First, focus on the big picture. Who do you want to be in 6 months? What do you want to achieve? Then break down these BIG goals into monthly, weekly and daily goals.
Each evening, as a part of your wind-down routine, write down the priority tasks and to-do list you need for the following day. Having a clear schedule each day will keep us busy and on track; rather than focusing on the uncertainty of our current world, we can keep our blinders on and succeed in what we want to achieve.
These positive emotions will help to mitigate anxiety and stress caused by uncertainty and fear of the unknown.
Establish and maintain daily habits: our habits and rituals shape who we become. Our daily actions lead to our future success. By developing consistent habits, we will have structure; this will help to mitigate daily stressors and anxiety caused by the unknown, disorganisation or, simply, a lack of structure.

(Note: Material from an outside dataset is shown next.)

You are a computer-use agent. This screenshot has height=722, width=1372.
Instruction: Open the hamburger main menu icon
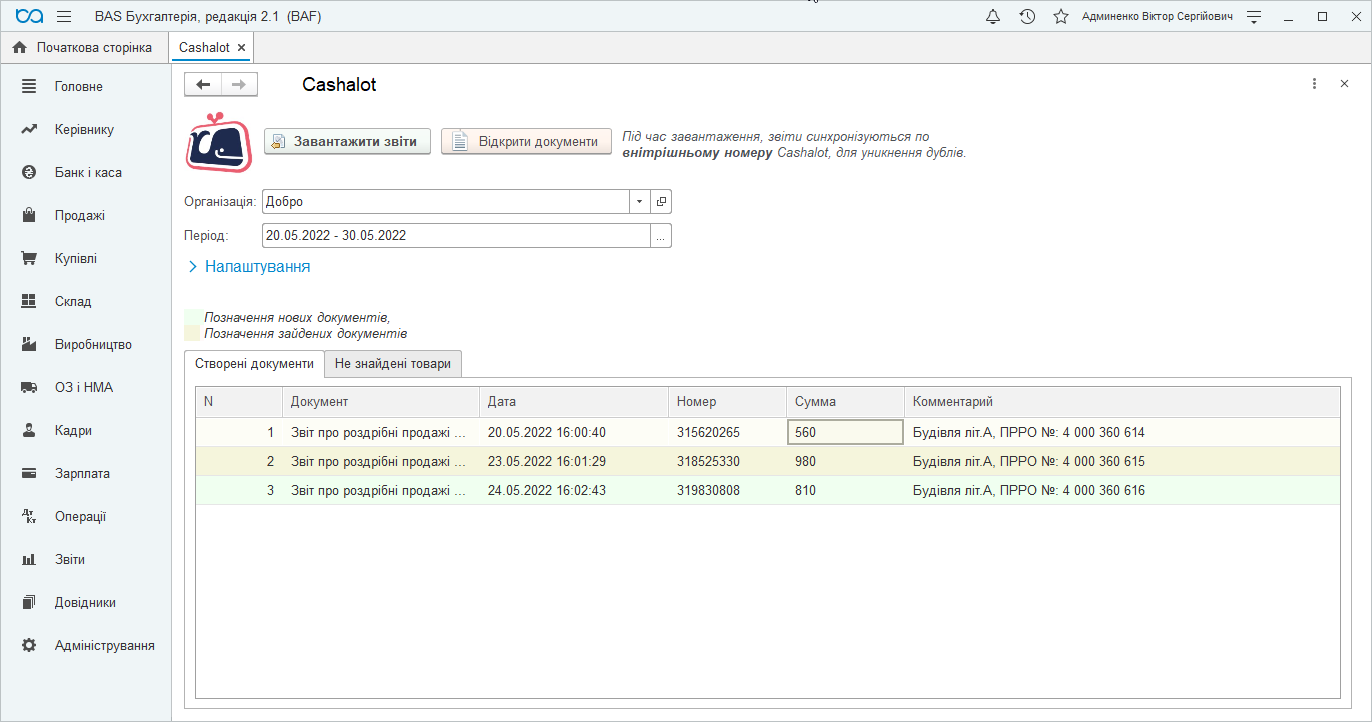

Develop lifestyle routines (sleep routines, water intake, goal setting), nutrition (meal prep, food tracking, water intake, supplements), training (home-workouts, steps, cardio, mobility and stretching).
Turn weaknesses into strengths: Do you have a weaker core but stronger legs? Great hip mobility but limited movement in your upper body? Are you great at communication but not so great at making-schedules?
Take note of your weaknesses and come up with an action plan to work on these every day. In time, and with consistency, the weaknesses you focus on will become strengths. Part of this is becoming more educated in areas which will benefit you.
Use this time to LEARN! Have you always wanted to learn another language, try a new hobby? Make a goal to learn one new thing every day. Dedicate time to growth and progression and focusing on YOU.
Connect: We are experiencing lock-downs, isolations and containment – it doesn’t mean we can not connect with others. And this is so important for overall health! Keep communication and quality time up with phone calls, video chats and social distancing catch ups.